WHAT YOU WILL DO >> Recast each line of the data below as a Markdown table with the columns "Row" and "Entry," numbering the rows and omitting blank lines. Leave the pictures out of your answer.

══ DATA TO USE ══

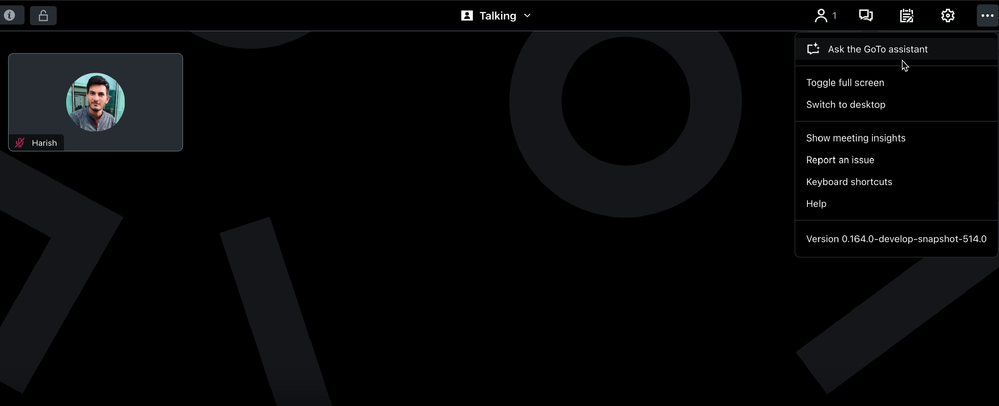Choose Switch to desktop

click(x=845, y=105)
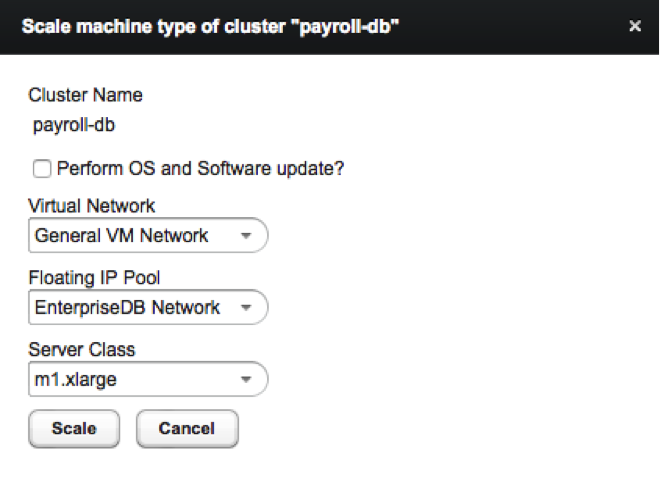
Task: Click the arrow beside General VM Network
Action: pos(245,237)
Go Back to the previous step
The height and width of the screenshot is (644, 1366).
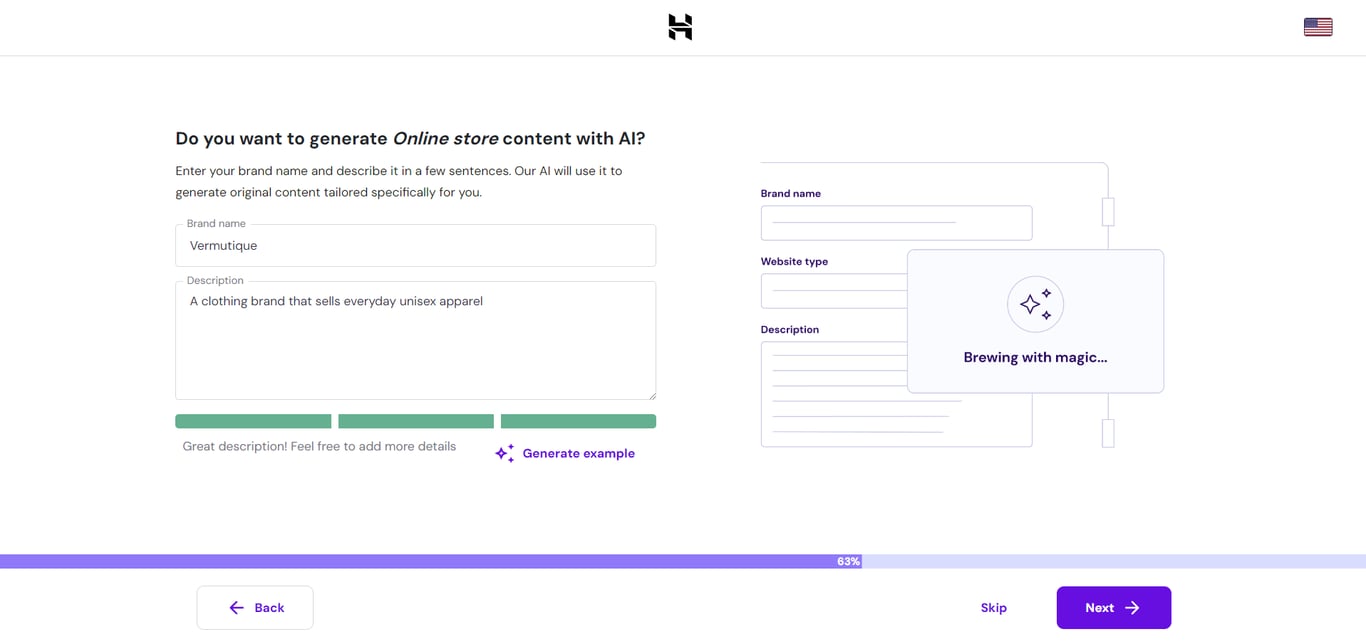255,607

═══

ANSWER BELOW >>
| Row | Entry |
|---|---|
| 1 | Choose Switch to desktop |
| 2 | click(x=845, y=105) |
| 3 | Task: Click the arrow beside General VM Network |
| 4 | Action: pos(245,237) |
| 5 | Go Back to the previous step |
| 6 | The height and width of the screenshot is (644, 1366). |
| 7 | 255,607 |